For a few minutes on a Monday afternoon in early autumn, on the roof deck of a Manhattan photo studio, the impromptu banter of a celebrity interview suddenly sounds as though it’s been scripted by Preston Sturges. George Clooney is sitting with Renée Zellweger, his costar in the upcoming screwball comedy Leatherheads, which Clooney also directed, and the two are chattering away, less like the former paramours they are alleged to be and more like pals from way back, catching each other up on how they conquered the world at 24 frames per second. Their connection is so striking, one of such evident affection and yet such inert sexual chemistry, that it’s only natural to ask how long the two have known one another.
“Oh, God,” says Zellweger with a sigh, as if attempting a long math problem without paper and pencil. “Twenty-five, 30 years.”
“Thirty-five years,” figures Clooney.
“We’ve been married 28,” notes Zellweger.
“Twenty-seven,” says Clooney firmly. “We lived together the first year. It was a lot of fighting.”
“But we saved on rent,” she says.
“That was the only reason,” he says.
“And I fed the dogs and pigs,” she says. “I vacuumed too.”
“That’s true,” he says, adding, “I was a younger leading man, and she was an ingenue.”
And now?
“He’s a younger leading man,” Zellweger answers. “And I’m a character actress.”
They both laugh, but Clooney, true to his reputation as a gentleman, is too gallant to let the brunt of old age fall on the lady alone. He passes a hand over himself—all 46 years of him, trimmed with a thatchy beard (for his role in the Coen brothers’ film Burn After Reading) and topped with graying hair that makes him look not a day over 50—and insists that he is the one falling to pieces, veritably before our eyes. “I’m Lionel Barrymore,” he says.

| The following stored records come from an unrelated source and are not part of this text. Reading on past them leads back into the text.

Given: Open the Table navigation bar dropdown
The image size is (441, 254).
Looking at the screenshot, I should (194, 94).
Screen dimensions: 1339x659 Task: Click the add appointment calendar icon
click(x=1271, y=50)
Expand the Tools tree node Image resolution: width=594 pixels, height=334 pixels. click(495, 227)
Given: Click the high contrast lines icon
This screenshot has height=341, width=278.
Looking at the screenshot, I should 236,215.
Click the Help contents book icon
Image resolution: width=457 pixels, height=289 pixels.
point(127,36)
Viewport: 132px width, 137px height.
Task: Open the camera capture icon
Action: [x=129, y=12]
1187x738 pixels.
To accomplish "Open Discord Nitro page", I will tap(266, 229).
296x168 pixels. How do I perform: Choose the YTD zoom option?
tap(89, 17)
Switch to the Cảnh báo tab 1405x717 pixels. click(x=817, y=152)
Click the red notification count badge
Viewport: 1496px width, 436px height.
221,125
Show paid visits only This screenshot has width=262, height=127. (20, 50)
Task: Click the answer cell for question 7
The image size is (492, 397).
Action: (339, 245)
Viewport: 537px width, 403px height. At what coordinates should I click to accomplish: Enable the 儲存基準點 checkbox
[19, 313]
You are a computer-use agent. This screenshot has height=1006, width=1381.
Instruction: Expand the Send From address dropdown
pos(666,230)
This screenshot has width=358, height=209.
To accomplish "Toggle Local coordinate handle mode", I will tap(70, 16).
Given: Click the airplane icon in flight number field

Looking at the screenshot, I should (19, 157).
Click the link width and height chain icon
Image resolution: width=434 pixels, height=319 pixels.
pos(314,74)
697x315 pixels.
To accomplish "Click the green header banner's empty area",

Welcome to the George and Renée show, one of the livelier comic duets since Burns and Allen. The old friends (who eventually acknowledge having known each other for about a decade) and recent costars have briefly alighted together on this Manhattan rooftop to discuss Leatherheads, Clooney’s first directing effort since the 2005 film Good Night, and Good Luck, for which he received Oscar nominations for direction and screenwriting. (That same year he also won a best supporting actor award for Syriana: “All right, so I’m not winning director,” he predicted, correctly, in his acceptance speech.) Egging each other on, the pair’s frisky conversation shifts gears from the earnestly thoughtful, with Clooney proving himself to be the sort of Democratic alpha male Al Gore wanted to be in 2000, to the shamelessly goofy. Zellweger, in particular, is as energetic as a Spinning instructor and loopier than Minnie Pearl.